Cloning, characterization and expression of two alternatively splicing isoforms of Ca2+/calmodulin-dependent protein kinase I gamma in the rat brain

Abstract

Ca2+/calmodulin-dependent protein kinase I (CaMKI), originally identified as a protein kinase phosphorylating synapsin I, has been shown to constitute a family of closely related isoforms (alpha, beta and gamma).
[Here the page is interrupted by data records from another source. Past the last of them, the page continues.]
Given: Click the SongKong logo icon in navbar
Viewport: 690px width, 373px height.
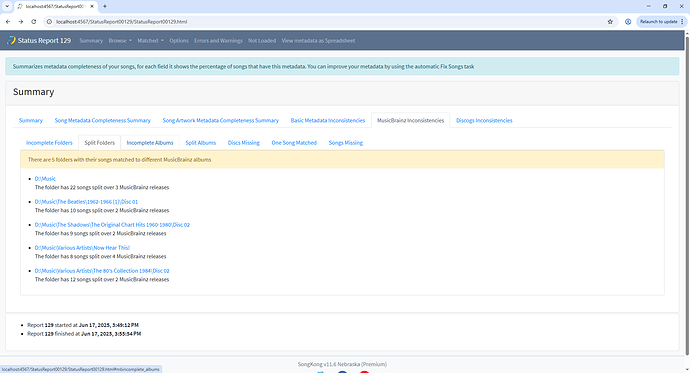Looking at the screenshot, I should tap(11, 40).
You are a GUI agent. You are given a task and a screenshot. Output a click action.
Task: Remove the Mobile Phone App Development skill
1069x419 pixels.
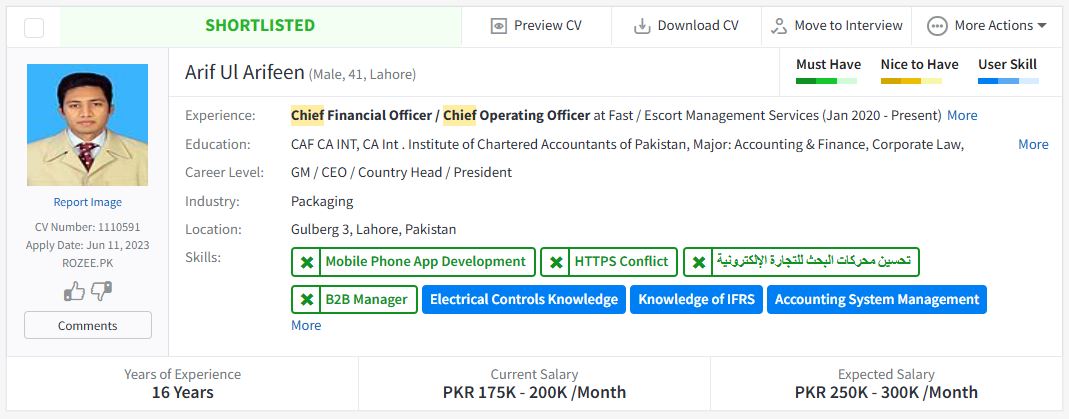(306, 262)
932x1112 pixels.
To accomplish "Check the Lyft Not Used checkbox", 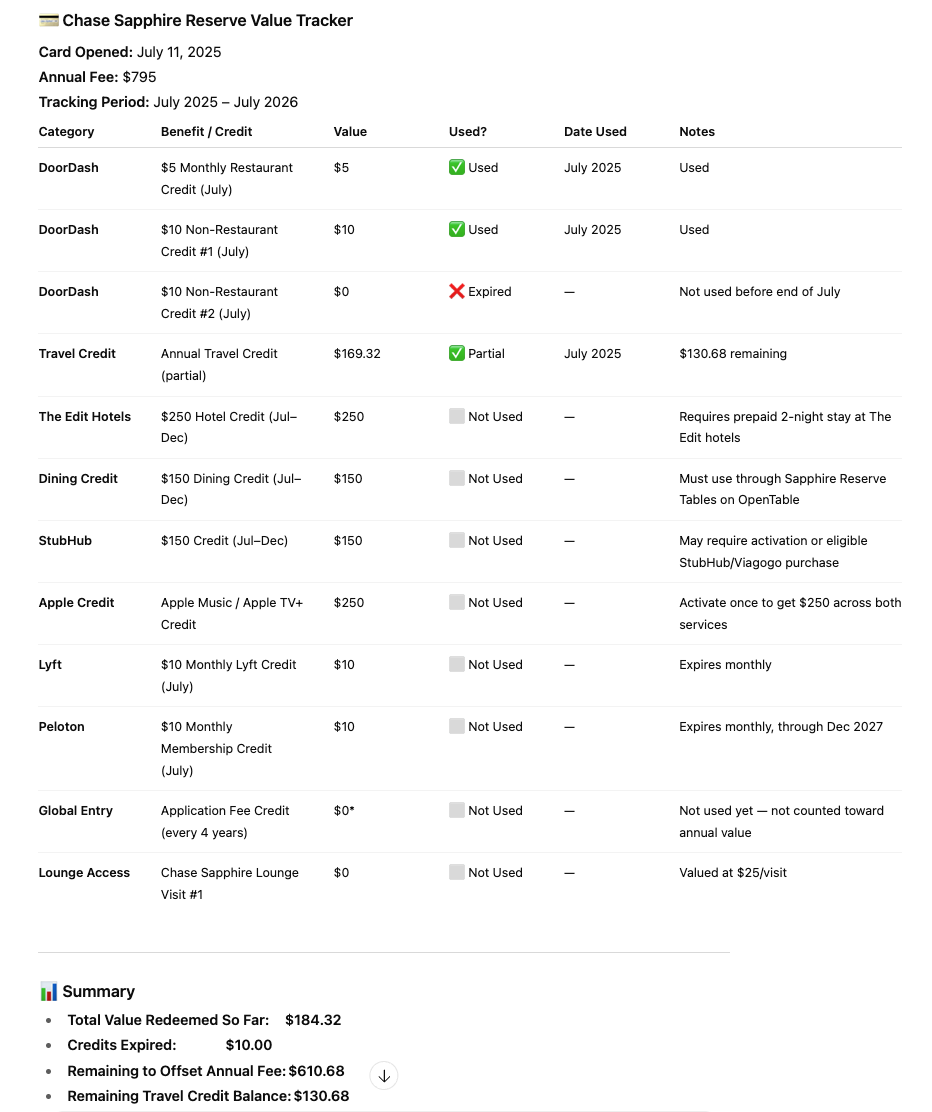I will 457,665.
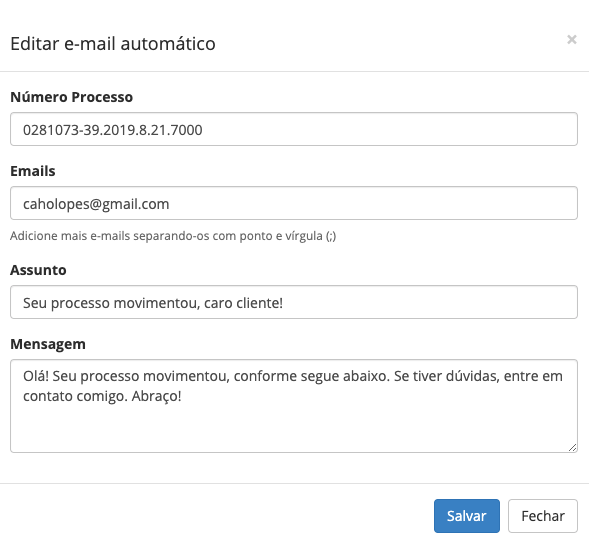The height and width of the screenshot is (545, 589).
Task: Click the Emails field label
Action: click(33, 171)
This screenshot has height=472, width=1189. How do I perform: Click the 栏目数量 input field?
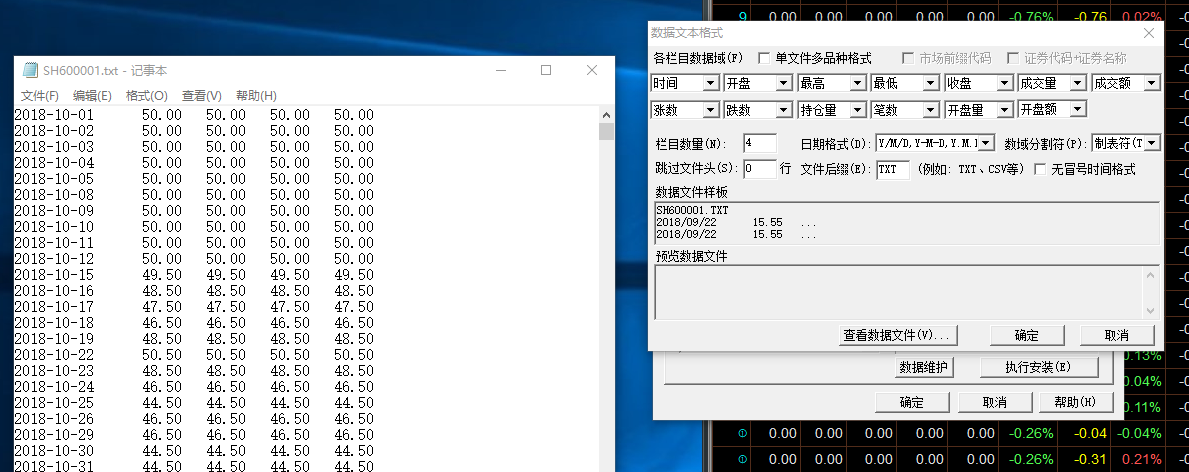(x=760, y=143)
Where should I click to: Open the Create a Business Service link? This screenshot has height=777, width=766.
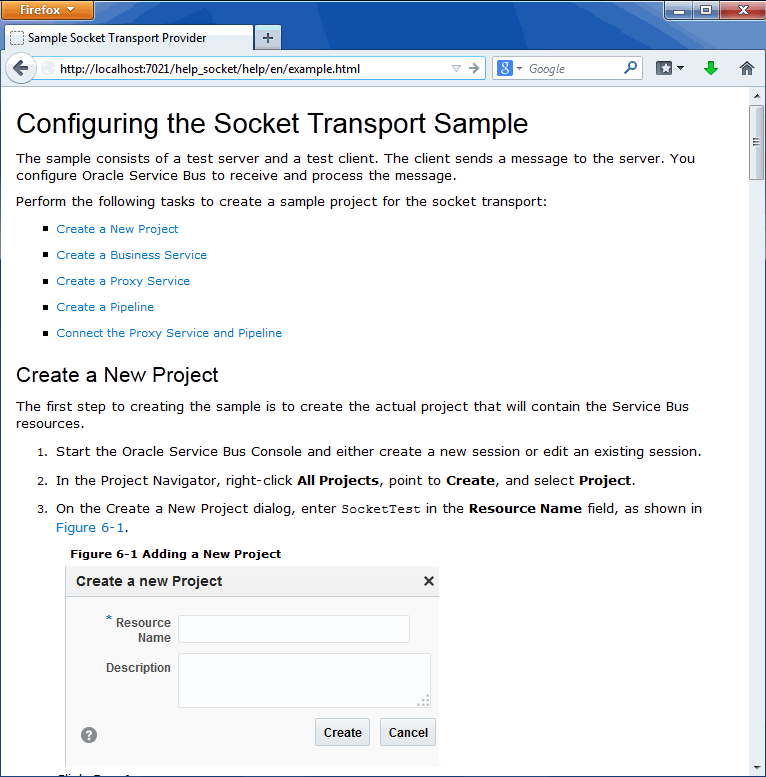tap(132, 255)
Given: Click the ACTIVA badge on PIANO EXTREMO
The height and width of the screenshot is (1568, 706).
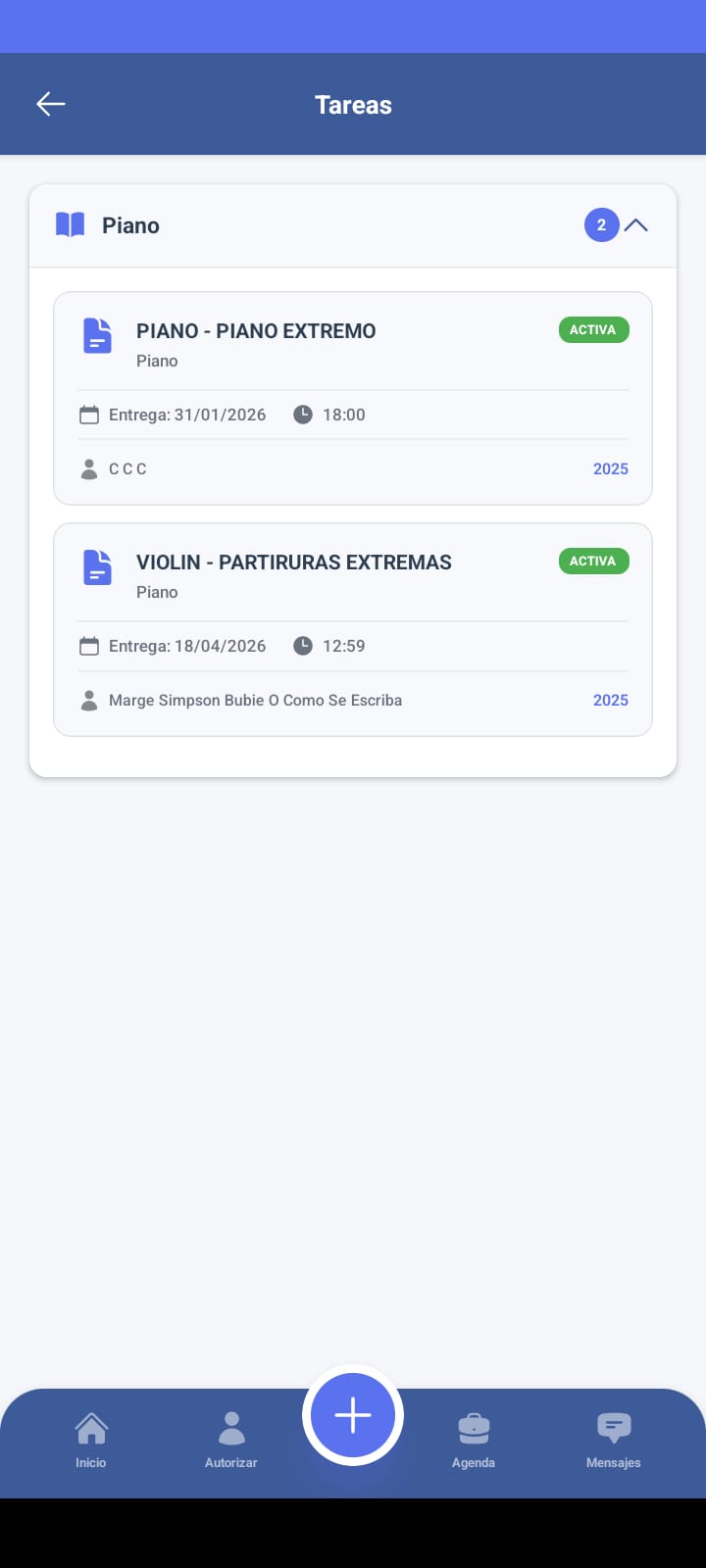Looking at the screenshot, I should (x=593, y=330).
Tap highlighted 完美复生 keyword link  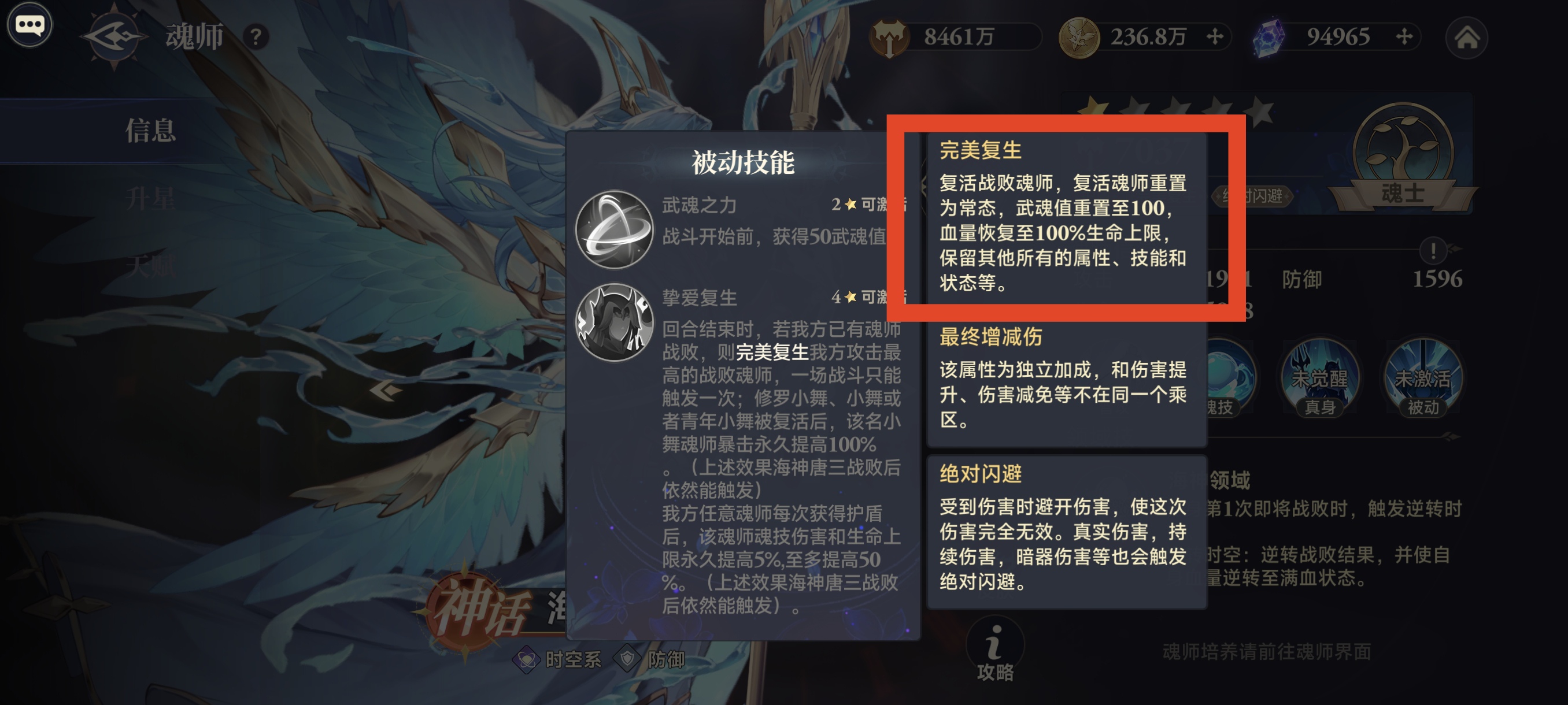[x=772, y=352]
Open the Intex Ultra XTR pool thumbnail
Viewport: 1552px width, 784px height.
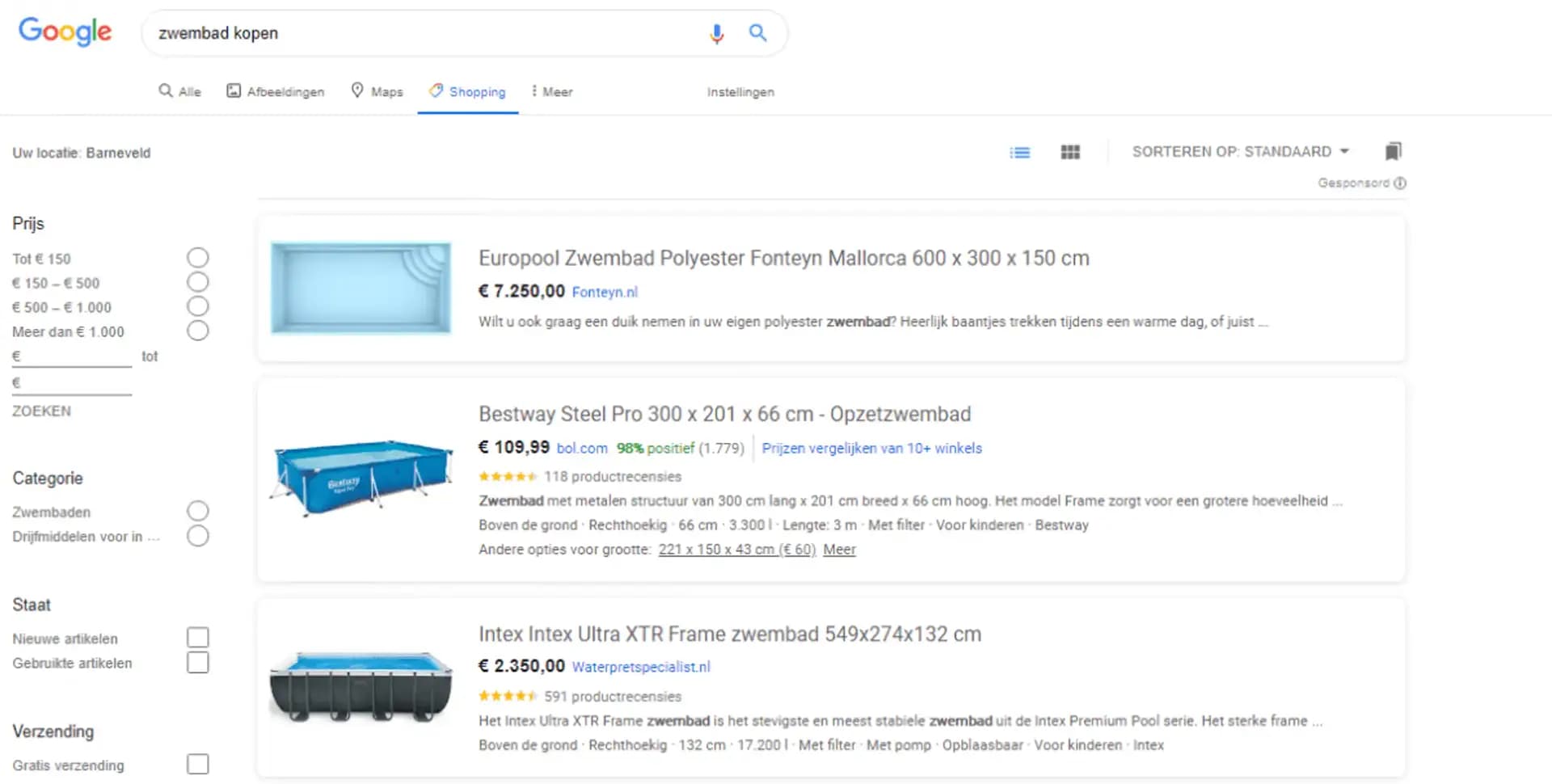pyautogui.click(x=361, y=686)
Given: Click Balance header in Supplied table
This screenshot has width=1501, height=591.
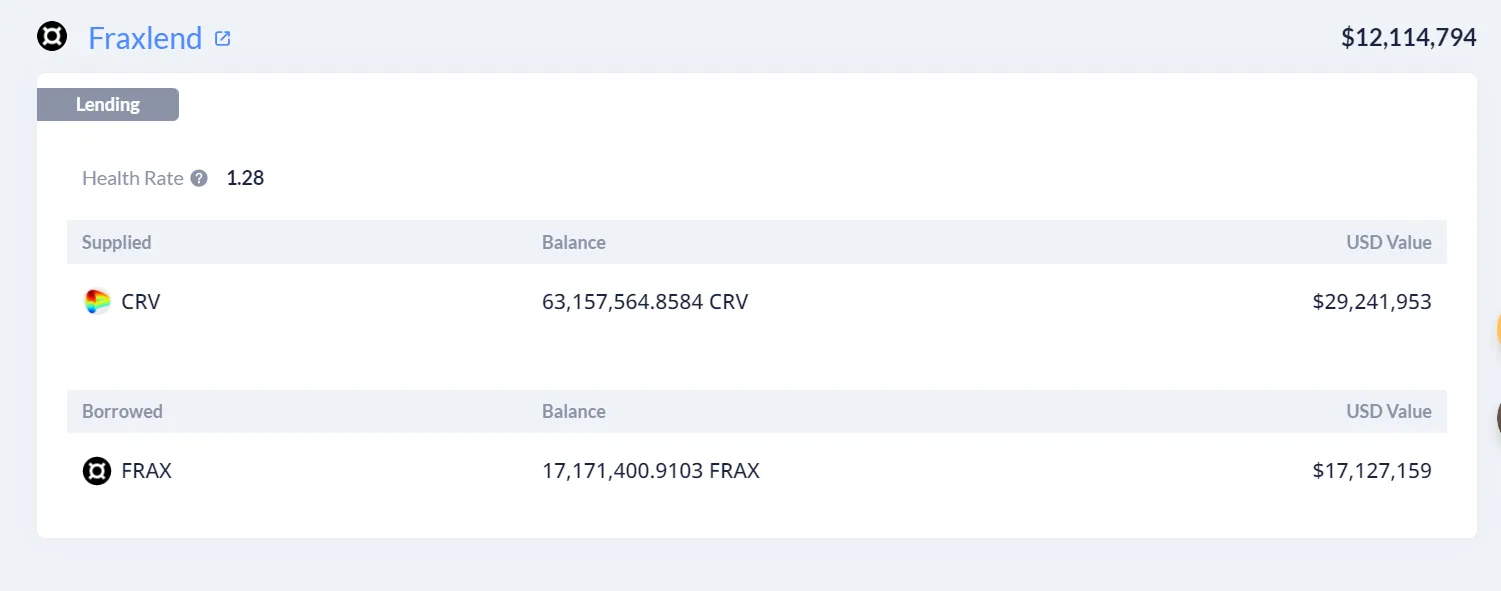Looking at the screenshot, I should (574, 242).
Here, we have isolated and determined the complete primary structures of two alternatively splicing isoforms of CaMKI termed CaMKI gamma 1 and -gamma 2. CaMKI gamma 1 and -gamma 2 contain an identical N-terminal catalytic domain with different C-terminal regions due to the deletion of the 425-bp nucleotide sequence of CaMKI gamma 1 in CaMKI gamma 2. In vitro kinase assay has demonstrated the marked enhancement of the Ca2+/CaM-dependent activity of CaMKI gamma 1 by the preincubation with Ca2+/calmodulin-dependent protein kinase kinase (CaMKK), but no significant activation of CaMKI gamma 2. Northern blot analysis has demonstrated the predominant expression of CaMKI gamma in the brain. RT-PCR analysis has revealed similar expression patterns between CaMKI gamma 1 and CaMKI gamma 2 in various brain regions. In situ hybridization analysis has demonstrated that CaMKI gamma mRNA is expressed in a distinct pattern from other isoforms of CaMKI with predominant expression in some restricted brain regions such as the olfactory bulb, hippocampal pyramidal cell layer of CA3, central amygdaloid nuclei, ventromedial hypothalamic nucleus and pineal gland. In the primary hippocampal neurons and NG108-15 cells, transfected CaMKI gamma 1 and -gamma 2 are localized primarily in the cytoplasm and neurites but not in the nucleus. These findings suggest that both isoforms of CaMKI gamma may be involved in Ca2+ signal transduction in the cytoplasmic compartment of certain neuronal population.